Collected data
——
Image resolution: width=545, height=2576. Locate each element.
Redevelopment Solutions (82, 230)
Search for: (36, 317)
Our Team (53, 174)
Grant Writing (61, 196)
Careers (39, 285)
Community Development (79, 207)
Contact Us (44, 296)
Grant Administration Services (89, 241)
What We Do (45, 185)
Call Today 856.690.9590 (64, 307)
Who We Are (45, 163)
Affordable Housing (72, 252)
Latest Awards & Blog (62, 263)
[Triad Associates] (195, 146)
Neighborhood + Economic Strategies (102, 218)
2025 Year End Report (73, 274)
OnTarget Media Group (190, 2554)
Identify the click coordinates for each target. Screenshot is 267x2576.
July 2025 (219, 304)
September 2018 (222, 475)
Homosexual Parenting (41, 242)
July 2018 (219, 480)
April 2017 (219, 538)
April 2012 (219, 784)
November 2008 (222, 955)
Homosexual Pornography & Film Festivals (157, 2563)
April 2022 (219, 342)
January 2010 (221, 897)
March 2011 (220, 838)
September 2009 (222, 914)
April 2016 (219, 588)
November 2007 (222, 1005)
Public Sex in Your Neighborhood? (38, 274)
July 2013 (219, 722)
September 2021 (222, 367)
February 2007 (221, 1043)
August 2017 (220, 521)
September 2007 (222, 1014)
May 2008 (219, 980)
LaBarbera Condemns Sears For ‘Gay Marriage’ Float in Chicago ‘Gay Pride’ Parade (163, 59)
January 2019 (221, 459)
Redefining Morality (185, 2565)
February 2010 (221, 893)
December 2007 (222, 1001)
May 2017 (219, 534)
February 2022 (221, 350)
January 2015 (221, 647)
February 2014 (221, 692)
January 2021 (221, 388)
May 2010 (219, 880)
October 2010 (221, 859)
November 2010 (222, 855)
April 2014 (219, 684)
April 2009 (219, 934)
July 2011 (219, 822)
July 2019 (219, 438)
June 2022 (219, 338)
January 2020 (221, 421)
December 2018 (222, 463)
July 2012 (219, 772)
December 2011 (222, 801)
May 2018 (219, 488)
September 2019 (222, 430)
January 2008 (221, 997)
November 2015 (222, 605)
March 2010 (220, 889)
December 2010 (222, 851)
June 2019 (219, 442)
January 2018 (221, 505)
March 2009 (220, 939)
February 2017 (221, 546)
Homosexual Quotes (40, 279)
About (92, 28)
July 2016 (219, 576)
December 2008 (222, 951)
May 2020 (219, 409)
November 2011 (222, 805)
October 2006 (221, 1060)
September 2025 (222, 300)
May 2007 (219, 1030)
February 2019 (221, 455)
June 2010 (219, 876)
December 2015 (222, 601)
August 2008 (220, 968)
——
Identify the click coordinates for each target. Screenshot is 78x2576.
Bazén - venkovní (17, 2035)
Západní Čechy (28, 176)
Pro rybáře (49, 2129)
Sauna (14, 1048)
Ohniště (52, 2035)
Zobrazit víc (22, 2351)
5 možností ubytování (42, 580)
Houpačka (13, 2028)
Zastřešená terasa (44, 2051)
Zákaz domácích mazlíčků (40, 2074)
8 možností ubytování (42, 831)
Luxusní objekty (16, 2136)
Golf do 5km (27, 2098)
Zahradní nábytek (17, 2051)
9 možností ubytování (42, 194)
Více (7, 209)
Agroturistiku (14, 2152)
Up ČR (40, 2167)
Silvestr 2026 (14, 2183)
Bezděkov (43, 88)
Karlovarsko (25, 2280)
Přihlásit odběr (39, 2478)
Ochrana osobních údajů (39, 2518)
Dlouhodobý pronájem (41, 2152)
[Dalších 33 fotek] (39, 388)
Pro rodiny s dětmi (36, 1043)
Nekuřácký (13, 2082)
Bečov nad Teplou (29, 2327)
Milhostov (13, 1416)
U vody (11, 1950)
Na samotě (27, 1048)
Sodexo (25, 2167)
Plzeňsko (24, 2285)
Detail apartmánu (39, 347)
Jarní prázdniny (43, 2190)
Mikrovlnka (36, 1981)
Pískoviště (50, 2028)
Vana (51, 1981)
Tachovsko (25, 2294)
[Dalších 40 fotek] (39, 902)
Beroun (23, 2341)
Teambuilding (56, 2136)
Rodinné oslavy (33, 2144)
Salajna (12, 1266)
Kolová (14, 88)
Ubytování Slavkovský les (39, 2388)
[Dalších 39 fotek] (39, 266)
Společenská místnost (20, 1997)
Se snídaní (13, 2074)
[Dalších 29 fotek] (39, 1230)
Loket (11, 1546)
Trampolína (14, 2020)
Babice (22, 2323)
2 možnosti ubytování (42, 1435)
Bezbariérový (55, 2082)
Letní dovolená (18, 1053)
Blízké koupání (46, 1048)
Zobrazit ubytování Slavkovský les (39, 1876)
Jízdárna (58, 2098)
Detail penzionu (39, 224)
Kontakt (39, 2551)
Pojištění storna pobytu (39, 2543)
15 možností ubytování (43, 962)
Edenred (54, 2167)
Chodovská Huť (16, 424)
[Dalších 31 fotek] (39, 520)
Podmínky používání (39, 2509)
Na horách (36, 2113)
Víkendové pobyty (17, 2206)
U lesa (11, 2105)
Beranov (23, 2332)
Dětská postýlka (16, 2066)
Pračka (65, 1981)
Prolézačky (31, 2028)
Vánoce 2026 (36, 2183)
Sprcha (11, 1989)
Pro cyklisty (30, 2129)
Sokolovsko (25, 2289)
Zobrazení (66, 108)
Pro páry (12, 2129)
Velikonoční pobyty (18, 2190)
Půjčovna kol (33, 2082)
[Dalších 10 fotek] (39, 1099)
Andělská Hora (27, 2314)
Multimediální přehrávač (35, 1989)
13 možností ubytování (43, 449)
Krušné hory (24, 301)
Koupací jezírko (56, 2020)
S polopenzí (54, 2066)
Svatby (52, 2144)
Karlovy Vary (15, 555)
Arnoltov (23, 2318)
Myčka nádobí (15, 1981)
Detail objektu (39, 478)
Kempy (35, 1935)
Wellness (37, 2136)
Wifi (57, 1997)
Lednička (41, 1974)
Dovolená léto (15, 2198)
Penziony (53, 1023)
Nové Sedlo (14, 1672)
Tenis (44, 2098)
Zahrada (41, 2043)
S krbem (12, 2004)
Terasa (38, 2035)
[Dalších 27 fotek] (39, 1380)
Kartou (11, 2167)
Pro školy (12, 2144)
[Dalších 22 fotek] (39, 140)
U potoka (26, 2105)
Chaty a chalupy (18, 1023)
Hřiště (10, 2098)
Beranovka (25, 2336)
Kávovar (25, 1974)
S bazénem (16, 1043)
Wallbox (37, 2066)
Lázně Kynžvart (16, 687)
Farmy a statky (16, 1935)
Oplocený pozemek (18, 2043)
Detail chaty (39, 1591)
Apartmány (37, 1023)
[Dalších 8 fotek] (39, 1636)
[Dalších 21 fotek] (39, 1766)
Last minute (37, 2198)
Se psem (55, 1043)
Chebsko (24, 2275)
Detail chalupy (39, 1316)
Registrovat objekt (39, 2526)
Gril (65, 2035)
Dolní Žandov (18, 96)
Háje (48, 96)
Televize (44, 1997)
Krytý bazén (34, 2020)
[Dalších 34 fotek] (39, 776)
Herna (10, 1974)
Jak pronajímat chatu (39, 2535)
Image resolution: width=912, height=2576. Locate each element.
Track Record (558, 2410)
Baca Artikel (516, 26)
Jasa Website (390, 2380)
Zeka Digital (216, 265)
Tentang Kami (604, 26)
——
» EXERCISE PROMPT: Starting with the line above that holds "Agroturistiku (14, 2152)" and stopping with the line that holds "Společenská místnost (20, 1997)", reproduce each line exactly, omitting all other lines.

» SOLUTION FOR THIS TASK:
Agroturistiku (14, 2152)
Up ČR (40, 2167)
Silvestr 2026 (14, 2183)
Bezděkov (43, 88)
Karlovarsko (25, 2280)
Přihlásit odběr (39, 2478)
Ochrana osobních údajů (39, 2518)
Dlouhodobý pronájem (41, 2152)
[Dalších 33 fotek] (39, 388)
Pro rodiny s dětmi (36, 1043)
Nekuřácký (13, 2082)
Bečov nad Teplou (29, 2327)
Milhostov (13, 1416)
U vody (11, 1950)
Na samotě (27, 1048)
Sodexo (25, 2167)
Plzeňsko (24, 2285)
Detail apartmánu (39, 347)
Jarní prázdniny (43, 2190)
Mikrovlnka (36, 1981)
Pískoviště (50, 2028)
Vana (51, 1981)
Tachovsko (25, 2294)
[Dalších 40 fotek] (39, 902)
Beroun (23, 2341)
Teambuilding (56, 2136)
Rodinné oslavy (33, 2144)
Salajna (12, 1266)
Kolová (14, 88)
Ubytování Slavkovský les (39, 2388)
[Dalších 39 fotek] (39, 266)
Společenská místnost (20, 1997)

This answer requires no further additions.